Flow Behavior Analysis of the Cold Rolling Deformation of an M50 Bearing Ring Based on the Multiscale Finite Element Model

Through the ferrite single-phase parameters of M50 bearing steel obtained based on nanoindentation experiments and the representative volume element (RVE) model established based on the real microstructure of M50, this paper established a multiscale finite element model for the cold ring rolling of M50 and verified its accuracy. The macroscale and mesoscale flow behaviors of the ring during the cold rolling deformation process were examined and explained. The macroscopic flow behavior demonstrated that the stress distribution was uniform following rolling. The equivalent plastic strain (PEEQ) grew stepwise over time, with the raceway showing the highest PEEQ. The mesoscopic simulation revealed that the stress was concentrated in the cementite, and the maximum occurred at the junction of the ferrite and cementite.

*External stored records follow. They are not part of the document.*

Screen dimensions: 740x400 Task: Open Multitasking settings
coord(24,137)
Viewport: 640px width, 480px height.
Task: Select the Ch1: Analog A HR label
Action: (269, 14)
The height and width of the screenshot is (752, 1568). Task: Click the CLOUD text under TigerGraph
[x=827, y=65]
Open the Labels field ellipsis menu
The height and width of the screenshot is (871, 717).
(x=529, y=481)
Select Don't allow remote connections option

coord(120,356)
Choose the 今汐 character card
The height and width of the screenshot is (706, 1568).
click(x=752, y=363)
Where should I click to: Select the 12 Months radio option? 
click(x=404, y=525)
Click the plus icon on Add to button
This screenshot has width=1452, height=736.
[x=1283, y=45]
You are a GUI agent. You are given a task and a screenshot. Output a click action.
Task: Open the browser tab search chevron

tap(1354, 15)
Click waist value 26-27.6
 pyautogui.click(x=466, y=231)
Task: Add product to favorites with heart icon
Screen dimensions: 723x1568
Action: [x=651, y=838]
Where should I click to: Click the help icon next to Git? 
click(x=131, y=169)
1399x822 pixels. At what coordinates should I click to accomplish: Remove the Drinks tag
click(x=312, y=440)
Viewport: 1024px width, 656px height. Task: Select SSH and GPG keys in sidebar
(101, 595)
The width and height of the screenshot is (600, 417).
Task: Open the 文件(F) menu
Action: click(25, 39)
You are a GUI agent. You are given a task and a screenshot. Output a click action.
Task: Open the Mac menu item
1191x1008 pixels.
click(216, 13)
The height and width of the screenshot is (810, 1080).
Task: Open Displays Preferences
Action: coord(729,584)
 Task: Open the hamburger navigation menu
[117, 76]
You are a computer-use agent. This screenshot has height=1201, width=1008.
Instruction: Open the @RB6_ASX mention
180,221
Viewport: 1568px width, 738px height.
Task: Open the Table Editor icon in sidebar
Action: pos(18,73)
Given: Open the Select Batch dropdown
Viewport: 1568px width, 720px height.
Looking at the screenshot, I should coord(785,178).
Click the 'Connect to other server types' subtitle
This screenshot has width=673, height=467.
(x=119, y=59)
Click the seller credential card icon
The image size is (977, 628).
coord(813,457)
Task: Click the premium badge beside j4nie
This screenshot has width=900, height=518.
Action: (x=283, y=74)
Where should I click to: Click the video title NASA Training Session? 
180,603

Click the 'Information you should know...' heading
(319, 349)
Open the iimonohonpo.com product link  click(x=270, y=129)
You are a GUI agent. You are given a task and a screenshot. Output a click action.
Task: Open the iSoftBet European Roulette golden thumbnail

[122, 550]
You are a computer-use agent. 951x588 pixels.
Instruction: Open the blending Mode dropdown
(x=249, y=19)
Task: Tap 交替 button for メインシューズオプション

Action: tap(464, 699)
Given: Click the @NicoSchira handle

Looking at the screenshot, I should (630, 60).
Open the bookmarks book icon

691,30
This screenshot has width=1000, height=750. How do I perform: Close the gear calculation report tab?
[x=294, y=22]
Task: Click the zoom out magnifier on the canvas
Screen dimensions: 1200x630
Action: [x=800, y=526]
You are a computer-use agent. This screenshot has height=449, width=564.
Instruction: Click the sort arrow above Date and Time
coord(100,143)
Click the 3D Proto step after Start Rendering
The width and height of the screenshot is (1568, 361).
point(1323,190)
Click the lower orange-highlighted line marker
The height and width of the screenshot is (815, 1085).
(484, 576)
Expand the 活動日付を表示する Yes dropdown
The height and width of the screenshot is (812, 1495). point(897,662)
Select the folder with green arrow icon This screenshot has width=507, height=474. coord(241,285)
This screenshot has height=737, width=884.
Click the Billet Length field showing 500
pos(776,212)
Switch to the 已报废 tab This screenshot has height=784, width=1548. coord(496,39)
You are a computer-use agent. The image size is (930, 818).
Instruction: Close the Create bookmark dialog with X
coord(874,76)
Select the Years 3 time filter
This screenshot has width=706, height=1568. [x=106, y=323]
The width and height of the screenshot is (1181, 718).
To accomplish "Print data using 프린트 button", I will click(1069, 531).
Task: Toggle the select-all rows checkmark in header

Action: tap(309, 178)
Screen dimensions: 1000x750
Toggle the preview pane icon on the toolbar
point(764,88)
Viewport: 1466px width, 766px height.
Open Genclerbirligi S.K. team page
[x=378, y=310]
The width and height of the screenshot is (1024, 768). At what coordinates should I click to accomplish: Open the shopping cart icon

The largest PEEQ was found in the ferrite matrix positioned between the two adjacent cementites. The cementite flew with the deformation of the ferrite. The radial displacement of the cementite decreased from the edge of the raceway to both ends and decreased from the inner to the outer surface. Its axial displacement was basically the same on the inner surface and decreased from the inner to the outer surface. Its circumferential displacement decreased from the inner and outer surfaces to the intermediate thickness region.